Sam leaned his stick against the table and went over to the countertop. He’d never done cocaine before. He picked up the bill that Zach had left and tightened it into a tube, then lowered it down to where the line began, pressing the bill into his left nostril and holding down his right nostril with his finger. As Zach had done, he inhaled sharply and brought the bill down the line until it was gone, feeling the powder rake against his sinus, then repeated with the next line. His left nostril was sore, and he massaged his nose, resisting the urge to sneeze.

“One to the side pocket,” Zach declared, and Sam heard the crack of the cue and a ball bouncing forcibly off the rail. “Shit,” he said. “Amy, get off your phone and go do your cocaine.”

“Okay, daddy.” She rose from the sofa. As she passed Sam in the kitchen, she asked, “How is it?”

“I don’t feel anything yet.”

“Yeah, obviously.” She took the bill from the counter and Sam made his way back to the pool table. He watched her do her first line, pause for a few seconds, brush her hair back, then do the second, final line; where Zach had snorted loudly, Amy made no sound at all, as if the powder floated up into her without resistance, without gravity. “Am I a cokehead, babe?” she asked Zach when she was finished. “I did coke twice last weekend as well.”
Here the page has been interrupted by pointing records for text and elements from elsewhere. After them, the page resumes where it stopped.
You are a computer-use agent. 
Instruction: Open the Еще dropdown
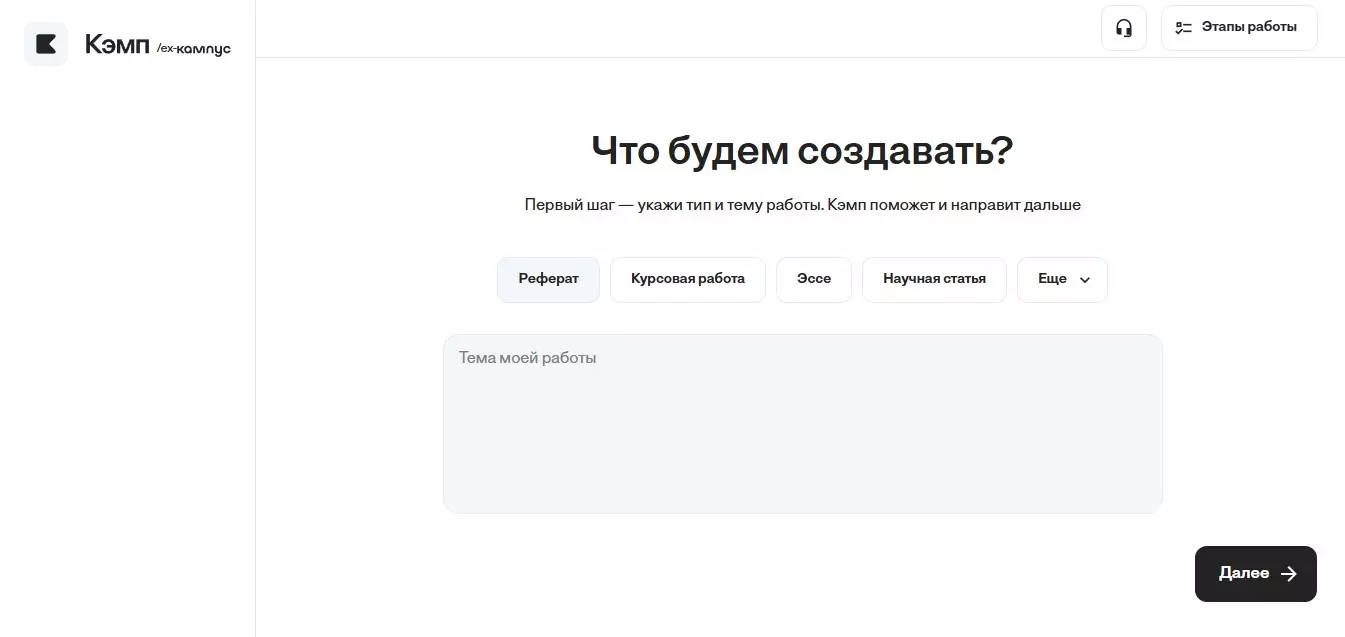(1052, 279)
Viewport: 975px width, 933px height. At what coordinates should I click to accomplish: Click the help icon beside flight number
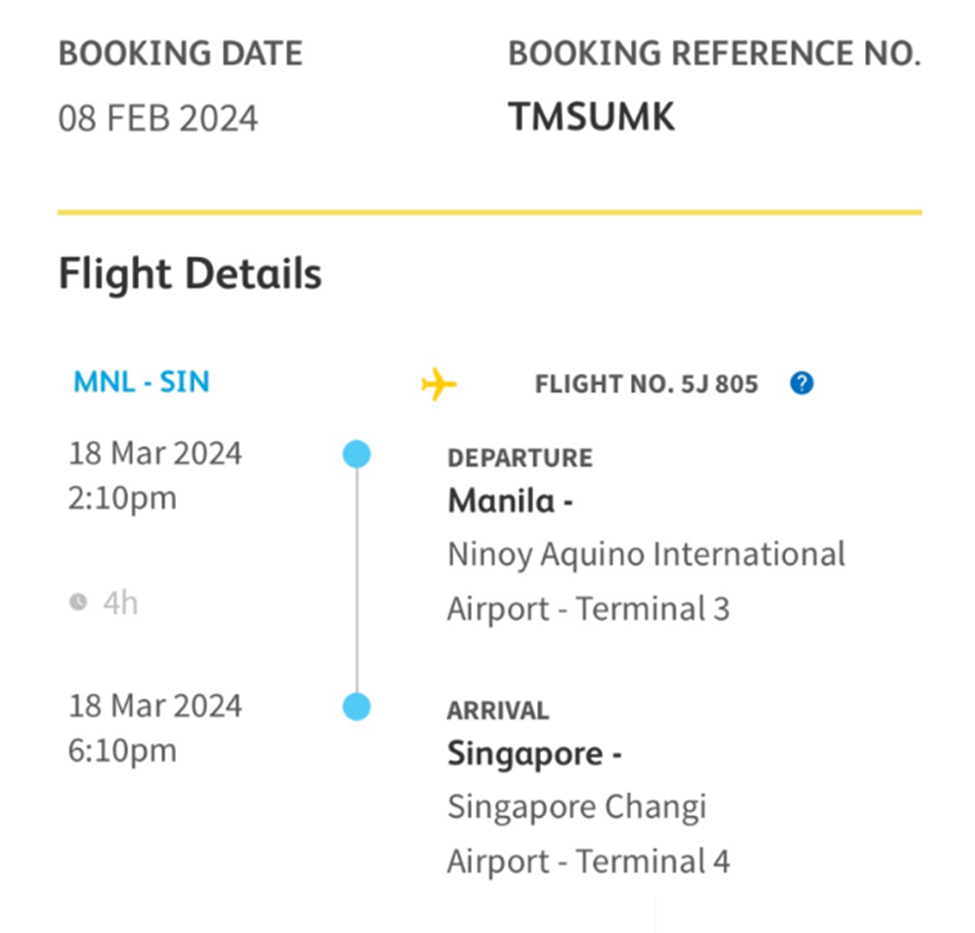pos(801,383)
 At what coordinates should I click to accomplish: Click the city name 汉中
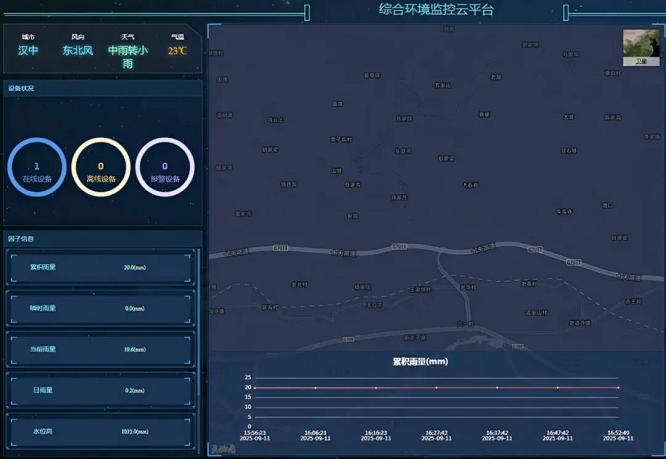click(x=28, y=50)
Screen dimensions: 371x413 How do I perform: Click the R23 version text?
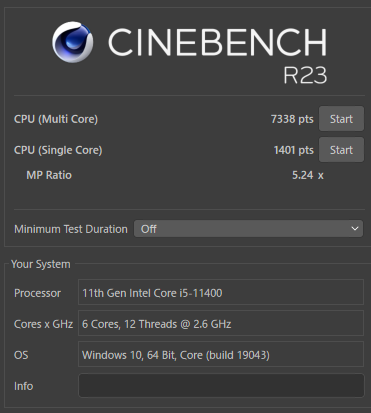pos(305,75)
“You absolutely are,” Zach said. Sam played pool with Zach for a bit longer, managing to even the score between them, as Amy watched from the sofa. After a few minutes he began to feel it: an awakening, a sharp euphoria, a rushing glut of sensation and awareness. Around him there was Zach, Amy, the table, and himself, and there seemed to be something organic and familial but inscrutable between them all. He buried two shots in a row, leaving just the eight ball, which he shot at the near corner and missed by a inch.

“I think this fucker’s feeling it more than I am,” Zach said. “He’s got an unfair advantage now. I wish we had that blow from Lucas. That was good Colombian shit, apparently.”

“Fuck Lucas,” Amy declared. “I can’t stand him. I don’t know how he’s even a bartender.”

“Fuck Lucas,” Sam said, more loudly than he intended, to which Amy snorted.

“See? Sam hasn’t even met Lucas and he already knows.”

“He’s not that bad,” Zach said. “Six to the corner.” He rechalked his stick and took his time lining up his next shot, eyeing up the cue ball with a look of concentration, stroking the stick back and forth across his bridge hand three or four times before unleashing and sending the six ball into the corner pocket from across the table. “I’m just pissed at him about the blow.” He lined up his next shot and pocketed that as well, then missed the eight.

“I want to play a game,” Amy said. “I’ll play winner.”

“We still going to the strip?”

“Yeah, of course. Stephanie said she’d give me a call when she’s ready. She’s probably trying to figure out which one of her dresses is the sluttiest.”

“Cool.”

“Side pocket,” Sam called, having determined his shot. He landed and lined up the shot, Amy’s face watching enigmatically from across the table. Through the perverse, lucid unrestraint of the cocaine he felt the dulcet pangs of attraction for the straight-backed girl on the sofa, a longing for coalescence; the feeling ached in him for a moment, full and nameless and childlike. He knew instantly he would not be able to exorcise it, so he instead redirected his attention to the table and noticed that, from his angle, it was as if the stick was a long, wooden beak on Amy’s face, akin to the beaks in the painting in Firebird; indeed, there was a surreality, indeed a bizarreness to its closeness. He knocked in the eight with a single stroke.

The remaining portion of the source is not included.